Sur l'autel de gauche de cette église de colline se trouve un haut-relief de bois avec la Crucifixion qui, après quelques études, a été attribué à une école flamande du seizième siècle. Ce n'est pas un cas isolé : Gênes était un port, et du port arrivait aussi l'art du nord, acheté comme on achetait tout le reste.
À voir
L'édifice est du dix-septième siècle et se dresse au hameau de Testana, sur les hauteurs entre Avegno et Recco. Outre le relief flamand il conserve une toile de la Circoncision de Giovanni Andrea De Ferrari, l'un des peintres génois les plus actifs du dix-septième : deux œuvres venues de mondes différents et posées dans la même pièce.
C'est une paroissiale de hameau, sans grandes ambitions architecturales, et son intérêt tient tout entier à ce qu'elle contient. Ce sont des églises comme celle-ci qui, en Ligurie, expliquent mieux que n'importe quel musée ce que signifiait avoir le plus grand port de la Méditerranée occidentale à une demi-heure de chemin muletier.
La visite
L'église est piazza Santa Margherita, au hameau de Testana, commune d'Avegno, derrière le golfo Paradiso ; c'est une paroissiale et elle ouvre pour les offices. Vingt minutes.

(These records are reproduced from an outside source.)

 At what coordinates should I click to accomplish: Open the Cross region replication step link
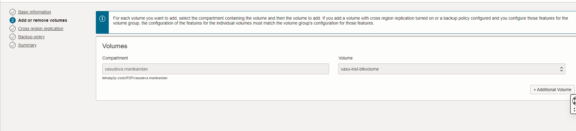(41, 29)
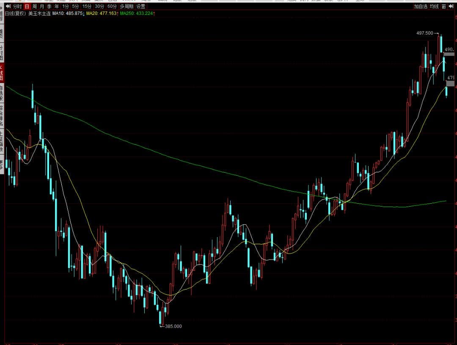Click the left collapse arrow icon in period toolbar
Viewport: 457px width, 345px height.
tap(8, 6)
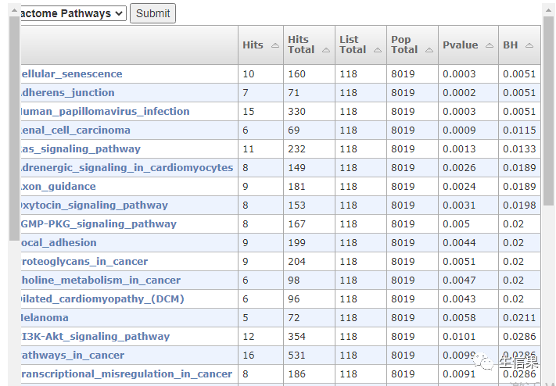This screenshot has width=556, height=386.
Task: Open the Adherens_junction pathway link
Action: point(67,93)
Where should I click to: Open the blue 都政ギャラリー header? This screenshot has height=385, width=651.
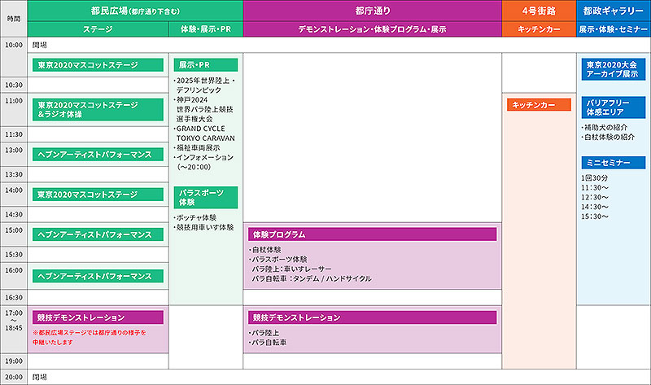[614, 11]
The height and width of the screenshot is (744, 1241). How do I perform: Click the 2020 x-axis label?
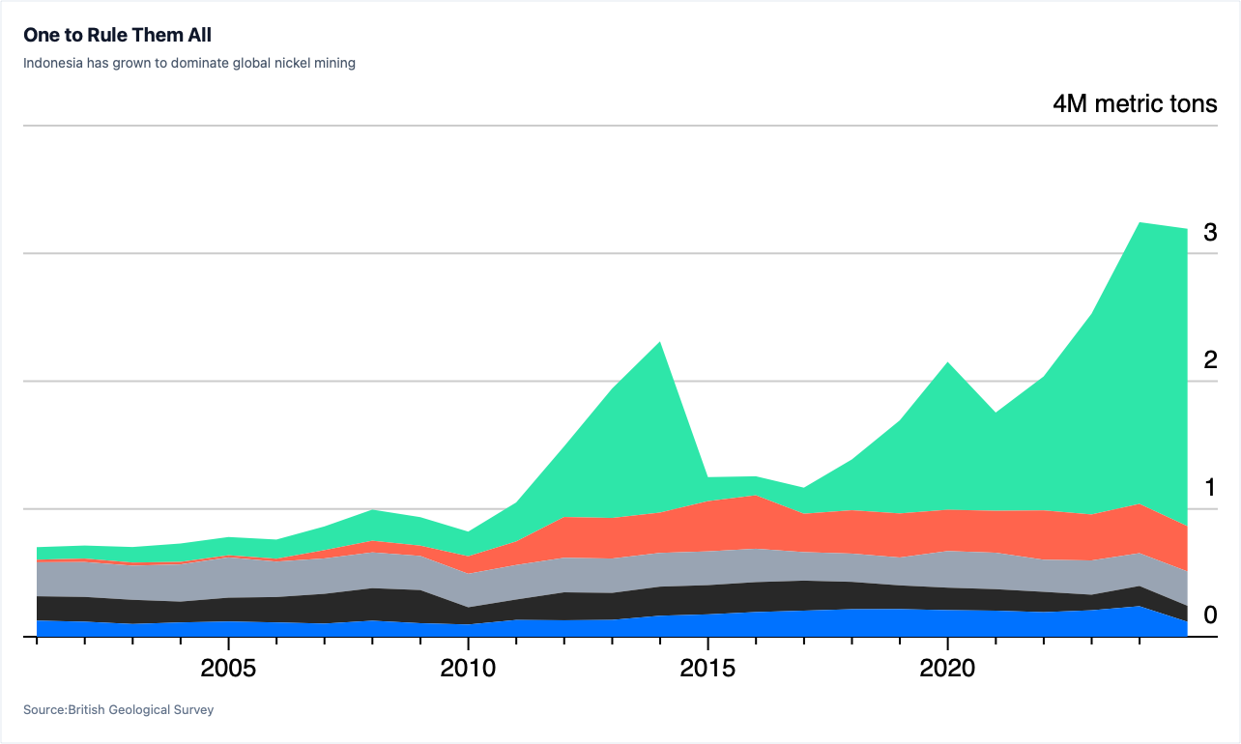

Le conseil de la rédaction
Approchez-vous du relief et regardez combien de figures y tiennent. La sculpture flamande du seizième siècle travaille ainsi : scènes bondées, personnages petits, détails minuscules à lire de près. Les autels italiens de la même époque misent sur quelques grandes figures. Cette comparaison suffit à comprendre que ce bois a traversé la moitié de l'Europe avant d'arriver ici.